# Sortie vidéo Ibook (votre avis)



## Manni (4 Avril 2006)

Bonjour,
Et tout d'abord bravo pour votre forum  
J'ai une question dont les aspects techniques ont déjà été posés, mais c'est l'aspect fonctionnel qui m'intéresse : la qualité de la sortie vidéo d'un Ibook sur une télé
Alors j'ai compris le branchement (un adaptateur mini-dvi -> S vidéo sur Télé, transfo en péritel si besoin) : j'ai bon ?  
Ma question : quel est le rendu de l'image, d'après votre expérience ? Pour un novice comme moi, je pensais que ce serait énormément "pixélisé", donc une qualité médiocre (pour l'avoir vu chez des amis)
Quels sont les paramètres à optimiser (affichage, conso etc ...) pour avoir la meilleure qualité possible
But : visionner des DVD
D'avance merci pour vos avis
Slt


----------



## MarcMame (4 Avril 2006)

Le seul paramètre à prendre en compte, une fois que la TV est connectée, est de vérifier dans les préférences moniteurs que la sortie est bien configurée en PAL.
Ne pas oublier de connecter le son via la sortie casque de l'iBook (mini jack---->cinches)


----------



## Manni (5 Avril 2006)

ok merci pour les conseils  
sur la qualité de l'image sortie sur la TV, c'est comment ?
A bientôt


----------



## MarcMame (5 Avril 2006)

Manni a dit:
			
		

> sur la qualité de l'image sortie sur la TV, c'est comment ?

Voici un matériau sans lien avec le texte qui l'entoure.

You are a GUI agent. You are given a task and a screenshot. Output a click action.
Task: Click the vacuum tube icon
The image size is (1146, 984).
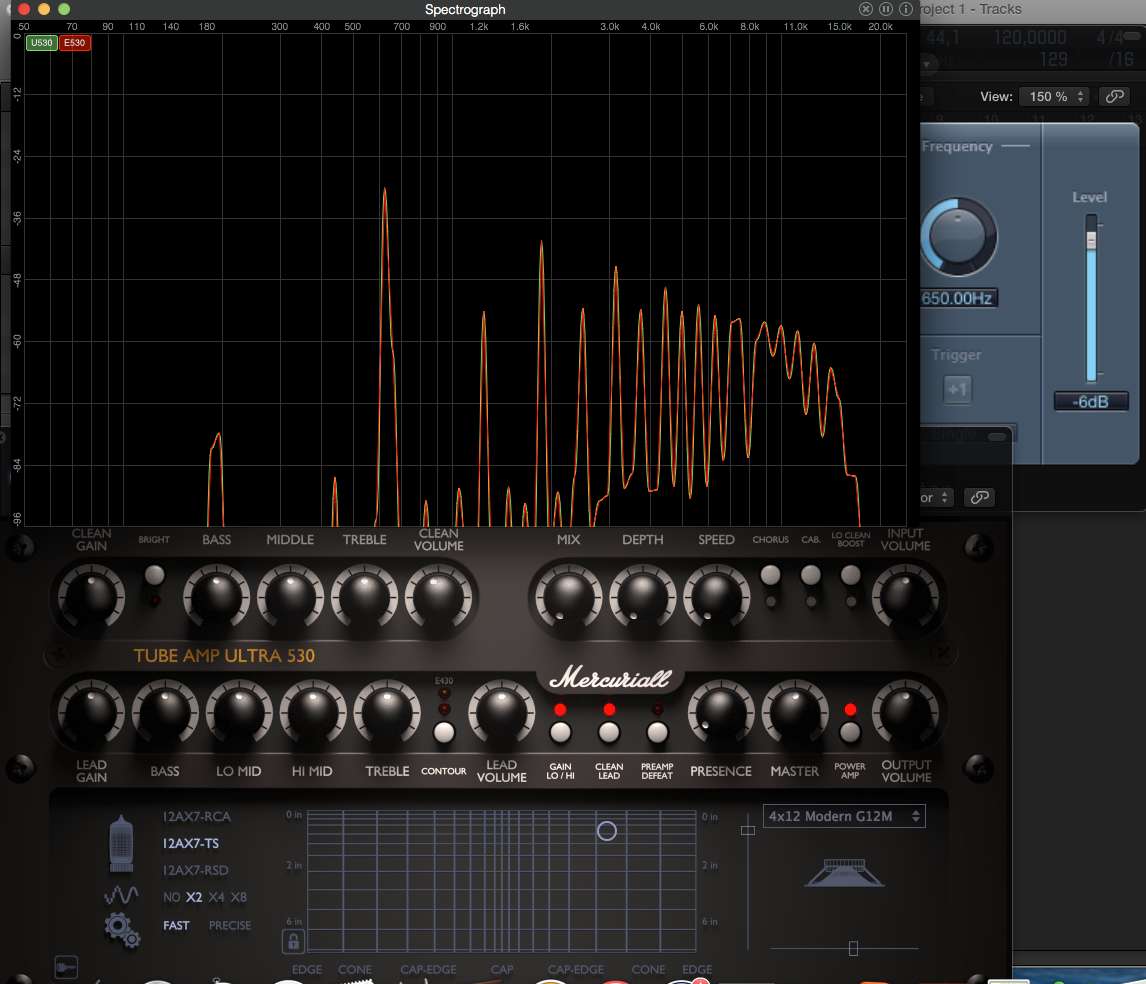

Aussi bien que puisse faire une sortie vidéo composite, c'est à dire assez bonne pour de la vidéo/DVD, à chier pour une résolution informatique (affichage du bureau, fenêtres, applications..)


----------



## Manni (5 Avril 2006)

merci pour tes réponses


----------



## Anonyme (15 Avril 2006)

Hello :rose: 

J'ai également un iBook G4 et je souhaiterais savoir s'il est possible d'obtenir une bonne vraie sortie vidéo RGB. Actuellement je me sert du cable de sortie DVI -> SVHS mais je trouve que le résultat manque de netteté.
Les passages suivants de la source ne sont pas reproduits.